→ Text segment

= Beginning of Section =

- Type: Mineral water
- Manufacturer: Keurig Dr Pepper
- Origin: Tehuacán, Mexico
- Introduced: 1928; 97 years ago

= Peñafiel (mineral water) =

Mexican mineral water brand

Peñafiel is a Mexican mineral water brand currently manufactured by Grupo Peñafiel, the Mexican subsidiary of Keurig Dr Pepper.

==History==
Peñafiel was founded in Tehuacán, Puebla around 1928.

Current presentations for products include Naturel, Twist and Classic.

Cadbury Schweppes acquired Peñafiel in 1992, adding the historic mineral water to a family that includes many other historic brands. Peñafiel grew under Cadbury Schweppes management, rolling out line extensions and innovative packaging. In August 2003, Peñafiel Twist spun into the marketplace, bringing consumers fruit-flavored mineral waters that contain more than 75% fewer calories than traditional soft drinks. The brand followed this with Peñafiel Naturel in April 2004, which contains no artificial sweeteners but still has about 75% fewer calories than most sodas.

= End of Section =

(Stored records)

= Beginning of Section =

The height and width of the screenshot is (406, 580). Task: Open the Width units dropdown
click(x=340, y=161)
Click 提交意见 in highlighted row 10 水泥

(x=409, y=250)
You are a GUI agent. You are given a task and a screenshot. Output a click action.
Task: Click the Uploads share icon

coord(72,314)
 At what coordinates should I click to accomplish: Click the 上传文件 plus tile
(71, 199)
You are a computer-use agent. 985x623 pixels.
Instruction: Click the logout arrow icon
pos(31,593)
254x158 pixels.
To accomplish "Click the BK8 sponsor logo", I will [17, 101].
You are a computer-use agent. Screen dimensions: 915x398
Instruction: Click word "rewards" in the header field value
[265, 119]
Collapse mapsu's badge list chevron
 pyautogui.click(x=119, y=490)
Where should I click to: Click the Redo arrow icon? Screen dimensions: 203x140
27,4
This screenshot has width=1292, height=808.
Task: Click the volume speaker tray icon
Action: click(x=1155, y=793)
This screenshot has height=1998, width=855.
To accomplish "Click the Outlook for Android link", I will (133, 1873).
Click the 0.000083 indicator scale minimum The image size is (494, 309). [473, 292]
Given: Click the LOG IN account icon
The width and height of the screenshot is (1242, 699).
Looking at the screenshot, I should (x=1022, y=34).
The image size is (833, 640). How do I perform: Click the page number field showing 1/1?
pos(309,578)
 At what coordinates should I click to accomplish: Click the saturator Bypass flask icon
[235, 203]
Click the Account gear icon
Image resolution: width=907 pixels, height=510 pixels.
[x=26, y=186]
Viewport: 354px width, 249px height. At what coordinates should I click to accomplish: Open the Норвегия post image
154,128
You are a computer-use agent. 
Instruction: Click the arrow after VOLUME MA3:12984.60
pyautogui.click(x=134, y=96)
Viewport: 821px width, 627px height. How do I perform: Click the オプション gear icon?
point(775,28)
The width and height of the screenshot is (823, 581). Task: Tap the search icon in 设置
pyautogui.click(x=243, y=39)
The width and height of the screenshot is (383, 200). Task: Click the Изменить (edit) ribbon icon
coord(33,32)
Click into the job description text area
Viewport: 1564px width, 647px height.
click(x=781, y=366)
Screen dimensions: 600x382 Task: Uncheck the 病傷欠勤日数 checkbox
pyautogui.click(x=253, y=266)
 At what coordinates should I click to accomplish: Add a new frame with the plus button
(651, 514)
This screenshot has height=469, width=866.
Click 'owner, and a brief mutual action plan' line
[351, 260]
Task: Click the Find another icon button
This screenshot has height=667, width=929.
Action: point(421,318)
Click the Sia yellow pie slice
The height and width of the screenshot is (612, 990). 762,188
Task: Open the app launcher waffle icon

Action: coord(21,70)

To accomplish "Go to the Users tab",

= End of Section =

→ Work instructions
(A) Do these statements agree with the Peñafiel article? (i) Cadbury Schweppes acquired Peñafiel in 1992. (ii) Peñafiel Naturel reached the market before Peñafiel Twist. (iii) Peñafiel Naturel contains artificial sweeteners. Answer yes or no for each, quoting the article's deciding words.
(B) Can you return the passage of the Peñafiel article word for word, starting at "- Type: Mineral" and ending at "Keurig Dr Pepper."?
The listing is separate material, apart from the Peñafiel article.

→ Your responses
(A)
(i) Yes: "Cadbury Schweppes acquired Peñafiel in 1992"
(ii) No: "In August 2003, Peñafiel Twist spun into the marketplace" and "The brand followed this with Peñafiel Naturel in April 2004"
(iii) No: "which contains no artificial sweeteners"

(B)
- Type: Mineral water
- Manufacturer: Keurig Dr Pepper
- Origin: Tehuacán, Mexico
- Introduced: 1928; 97 years ago

= Peñafiel (mineral water) =

Mexican mineral water brand

Peñafiel is a Mexican mineral water brand currently manufactured by Grupo Peñafiel, the Mexican subsidiary of Keurig Dr Pepper.